The image was created by dd. if I had copied a partition, it would have been easy, but sometimes I want to preserve the state of the entire disk, and literally I have to jump through loops to get to my files.

$ dd if=/dev/sdb of=sdb.img

to mount the image, you need losetup

$ losetup /dev/loop1 sdb.img

remember /dev/loop1 is the entire disk, not a partition, so you cannot mount it directly to your file system. now find out where its partition is

$ parted /dev/loop1 unit B print

Model: Unknown (unknown)
Disk /dev/loop1: 4005527551B
Sector size (logical/physical): 512B/512B
Partition Table: msdos

Number Start End Size Type File system Flags
1 32256B 4004904959B 4004872704B primary ext3

Information: Don't forget to update /etc/fstab, if necessary.
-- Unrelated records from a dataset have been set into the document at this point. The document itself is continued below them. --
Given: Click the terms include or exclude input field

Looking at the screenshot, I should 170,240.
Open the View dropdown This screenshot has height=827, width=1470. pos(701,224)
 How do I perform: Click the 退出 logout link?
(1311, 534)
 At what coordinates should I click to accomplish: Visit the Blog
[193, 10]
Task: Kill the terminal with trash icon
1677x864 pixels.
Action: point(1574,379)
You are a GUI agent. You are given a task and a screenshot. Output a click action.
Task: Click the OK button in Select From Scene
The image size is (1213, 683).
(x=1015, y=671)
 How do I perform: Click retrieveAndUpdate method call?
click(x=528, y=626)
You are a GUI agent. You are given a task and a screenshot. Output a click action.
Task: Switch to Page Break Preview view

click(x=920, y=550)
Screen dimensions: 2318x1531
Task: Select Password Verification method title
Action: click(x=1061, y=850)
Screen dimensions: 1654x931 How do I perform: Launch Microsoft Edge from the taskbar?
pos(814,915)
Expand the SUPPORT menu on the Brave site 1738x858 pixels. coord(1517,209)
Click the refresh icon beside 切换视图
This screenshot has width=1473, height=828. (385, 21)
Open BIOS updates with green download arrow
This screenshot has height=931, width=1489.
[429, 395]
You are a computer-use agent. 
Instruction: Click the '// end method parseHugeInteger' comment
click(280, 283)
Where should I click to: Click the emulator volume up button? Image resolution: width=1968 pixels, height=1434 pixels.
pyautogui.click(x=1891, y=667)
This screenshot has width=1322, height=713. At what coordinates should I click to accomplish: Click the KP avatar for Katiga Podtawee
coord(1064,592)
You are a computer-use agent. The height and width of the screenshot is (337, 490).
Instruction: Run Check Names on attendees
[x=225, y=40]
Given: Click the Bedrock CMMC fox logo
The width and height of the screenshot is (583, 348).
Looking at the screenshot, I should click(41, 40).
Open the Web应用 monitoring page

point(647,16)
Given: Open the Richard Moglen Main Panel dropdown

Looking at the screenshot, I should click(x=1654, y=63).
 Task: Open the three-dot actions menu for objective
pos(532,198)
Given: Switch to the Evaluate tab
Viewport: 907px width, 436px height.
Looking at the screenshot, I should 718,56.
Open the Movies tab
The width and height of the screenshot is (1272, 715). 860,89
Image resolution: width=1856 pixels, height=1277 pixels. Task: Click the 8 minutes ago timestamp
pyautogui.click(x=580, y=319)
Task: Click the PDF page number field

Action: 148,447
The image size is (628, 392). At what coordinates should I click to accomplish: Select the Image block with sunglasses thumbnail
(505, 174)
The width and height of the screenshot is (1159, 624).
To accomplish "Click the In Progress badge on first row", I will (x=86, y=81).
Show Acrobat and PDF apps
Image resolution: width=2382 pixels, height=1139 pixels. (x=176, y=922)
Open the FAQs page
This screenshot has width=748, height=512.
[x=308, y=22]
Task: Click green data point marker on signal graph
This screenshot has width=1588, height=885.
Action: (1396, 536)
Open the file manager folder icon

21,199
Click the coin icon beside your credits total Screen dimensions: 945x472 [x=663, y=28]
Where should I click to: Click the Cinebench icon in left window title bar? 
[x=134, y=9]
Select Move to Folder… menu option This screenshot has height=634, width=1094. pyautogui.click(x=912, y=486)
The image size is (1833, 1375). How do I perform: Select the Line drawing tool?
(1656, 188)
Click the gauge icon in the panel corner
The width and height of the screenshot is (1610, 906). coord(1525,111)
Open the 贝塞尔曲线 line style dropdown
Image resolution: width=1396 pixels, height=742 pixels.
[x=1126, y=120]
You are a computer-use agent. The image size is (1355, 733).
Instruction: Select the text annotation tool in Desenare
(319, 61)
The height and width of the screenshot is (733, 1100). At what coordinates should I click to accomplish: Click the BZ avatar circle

This tells us that the first partition starts at offset 32256

$ losetup -o 32256 /dev/loop2 /dev/loop1

mount the partition that we just setup as /dev/loop2

$ mount /dev/looop2 /mnt/tmp

You should see your file system, and you can modify it. Please remember to umount and sync so that the image can be copied back to a hard disk, which in my case is really a usb stick. This technique is quite useful for data recovery, virtualization, and so on.